After President Donald Trump was given the opportunity to reshape the makeup of the board in 2017, the Browning-Ferris standard was reversed in a new decision, Hy-Brand Indus. Contractors Ltd.
However, the board rescinded Hy-Brand a few months later after an ethics investigation determined that one of the new board members, William Emanuel, shouldn’t have participated in the decision because of his previous ties to the employers in the Browning-Ferris case.
As a result, the board’s joint-employer standard has technically reverted to the one set out in Browning-Ferris, though the Hy-Brand standard is expected to be adopted through the rulemaking process.
Browning-Ferris Criticized by Many
Many people criticized the Browning-Ferris standard for being overly broad, as it doesn’t require direct and immediate control over terms and conditions of employment, but rather permits a finding of joint-employer status based on theoretical and indirect control. This means that even the potential to affect terms and conditions of employment, whether exercised or not, will permit a joint-employer finding.
Louis DiLorenzo, a managing member and chair of the Labor & Employment, Employee Benefits & Immigration Practice Group at Bond, Schoneck & King in New York City, says that the Browning-Ferris standard is a logistical nightmare for collective bargaining purposes.
“To negotiate with an entity with theoretical or unexercised control is a waste of time and recipe for disaster in collective bargaining and any contract that could result,” DiLorenzo said. “Bargaining is difficult enough without adding a third party who has theoretical but not immediate and direct control over terms and conditions of employment. Imagine a joint employer with an unknown agenda, not the real employer, having a place at the bargaining table.”
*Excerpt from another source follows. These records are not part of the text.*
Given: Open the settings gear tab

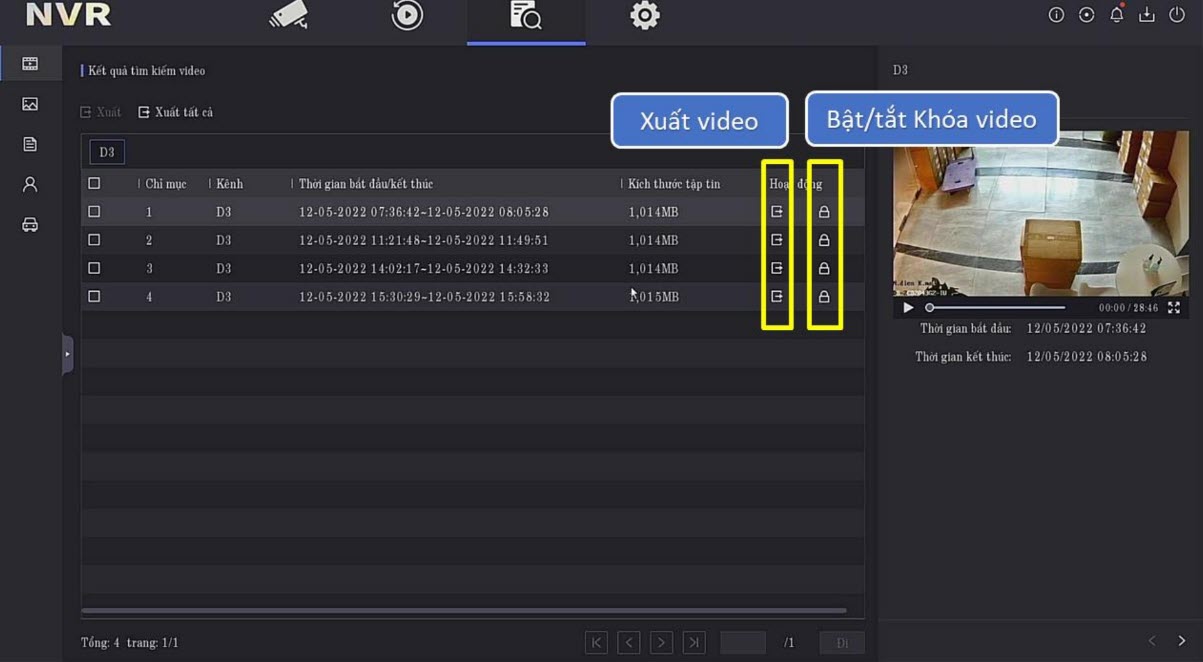Looking at the screenshot, I should [x=645, y=16].
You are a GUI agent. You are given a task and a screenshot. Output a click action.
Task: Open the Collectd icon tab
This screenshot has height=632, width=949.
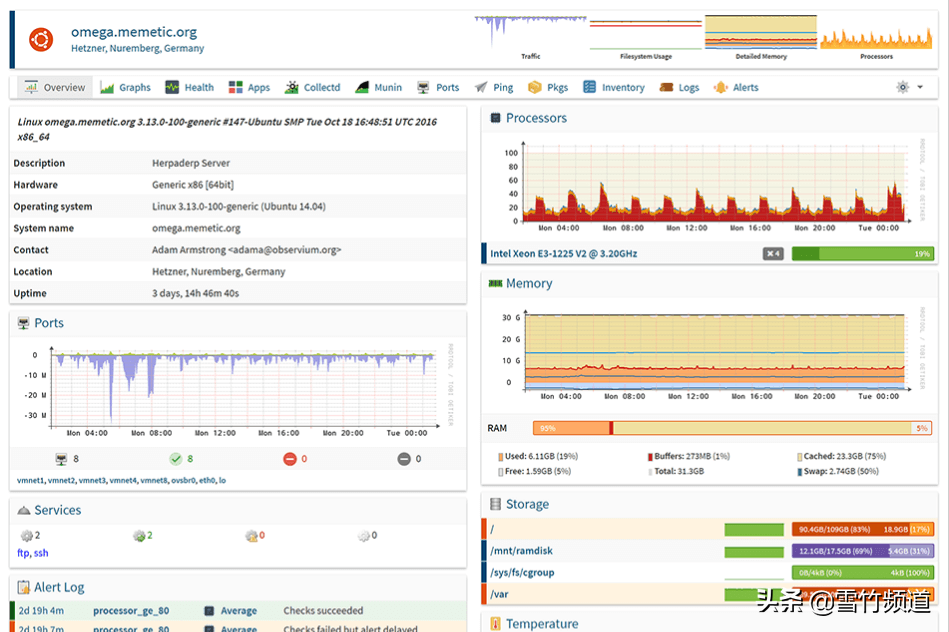click(292, 88)
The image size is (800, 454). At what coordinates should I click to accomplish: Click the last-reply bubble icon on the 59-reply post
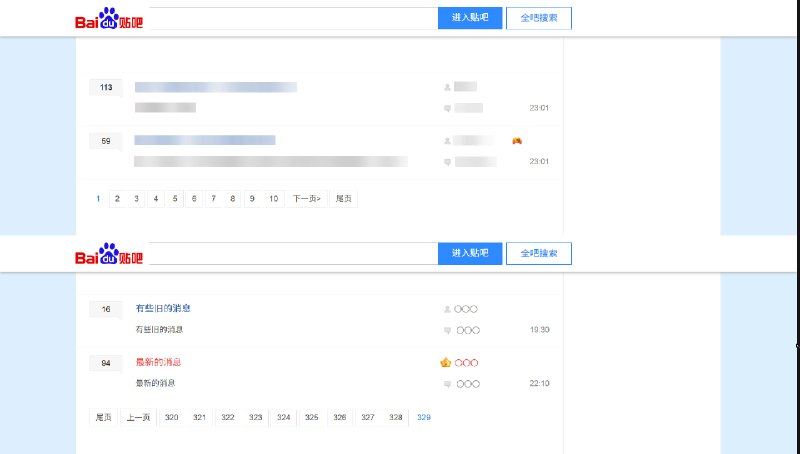(x=447, y=162)
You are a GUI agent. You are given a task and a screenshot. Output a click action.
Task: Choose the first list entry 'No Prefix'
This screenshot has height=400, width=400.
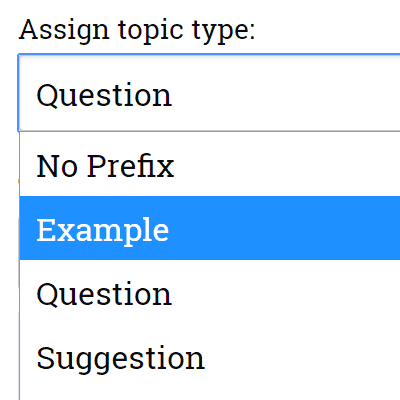pos(210,165)
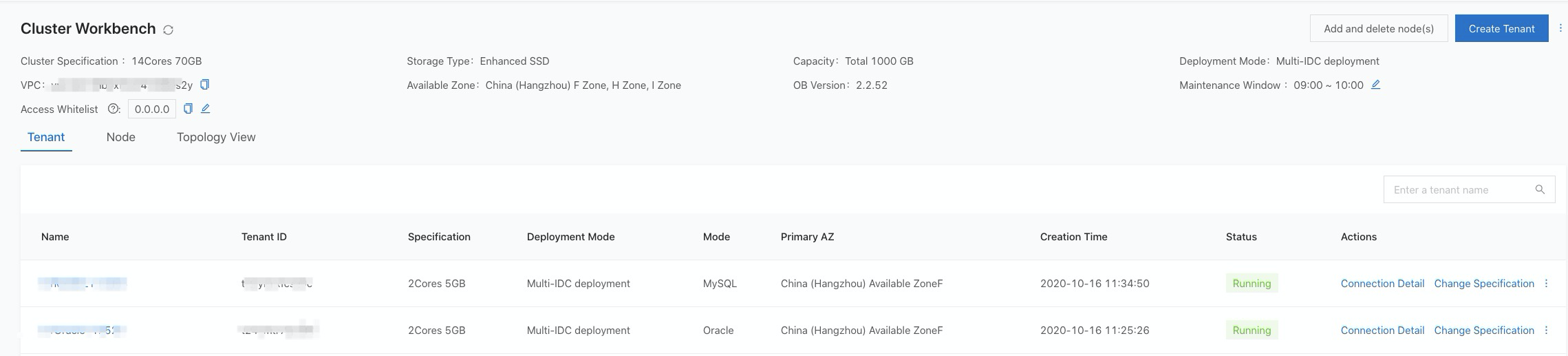Image resolution: width=1568 pixels, height=356 pixels.
Task: Open more options next to Create Tenant
Action: pyautogui.click(x=1560, y=28)
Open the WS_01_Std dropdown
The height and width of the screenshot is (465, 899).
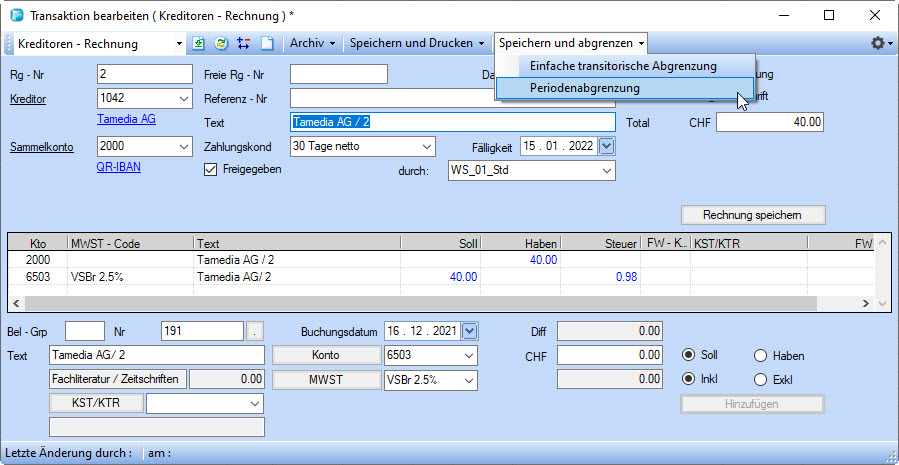[x=606, y=171]
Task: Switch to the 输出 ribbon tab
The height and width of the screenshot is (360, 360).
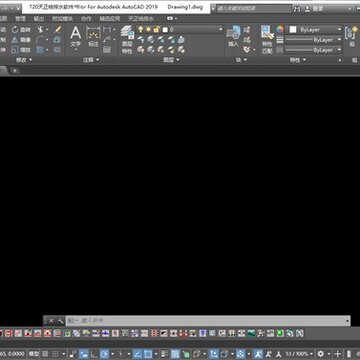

DiLorenzo said the use of rulemaking to define the board’s joint-employer standard and establish procedures for dealing with joint-employer allegations in both representation and complaint cases would allow for efficiency and provide stability through consistent and predictable results.
Hy-Brand Establishes ‘Bright Line’ on Control
He also said the standard set forth in Hy-Brand would yield fairer, more realistic determinations with regard to joint-employer status.
More specifically, he said a requirement of immediate and direct control is a practical result so as to make bargaining meaningful. Having such a “bright line” enables employers to assess the possibility of joint-employer status when they enter into relationships with subcontractors, suppliers, and vendors.
In contrast, it would make no sense to require “involvement and participation in bargaining with an entity that has only theoretical, indirect, and unexercised control over terms and conditions of employment,” DiLorenzo said. “Bargaining needs to be conducted with real employers, those with real control, real skin in the game, and the real power to make decisions concerning bargaining demands that affect terms and conditions of employment.”
What Constitutes ‘Immediate and Direct’ Control?
Under the Hy-Brand standard, an employer needs to have “immediate and direct” control over “essential” terms and conditions of employment in order to be considered a potential joint employer. According to DiLorenzo, this makes collective bargaining negotiations easier and more efficient, and there are very few settings where employees don’t know who controls their work.
“There is nothing theoretical about collective bargaining negotiations or collective bargaining agreements,” DiLorenzo added. “If a group of employees is going to bargain collectively over the typical issues you see in a collective bargaining agreement’s table of contents, it is important that they are negotiating these items with the employer that actually makes those decisions.”
In those rare cases where there is an actual sharing of direct and immediate control over employees (for example, one employee controls wages, and another controls and directs the employees’ work activities), there could be multiple parties involved in bargaining. “In those cases, there would need to be a real division of the terms and conditions of employment for bargaining with each employer,” DiLorenzo said.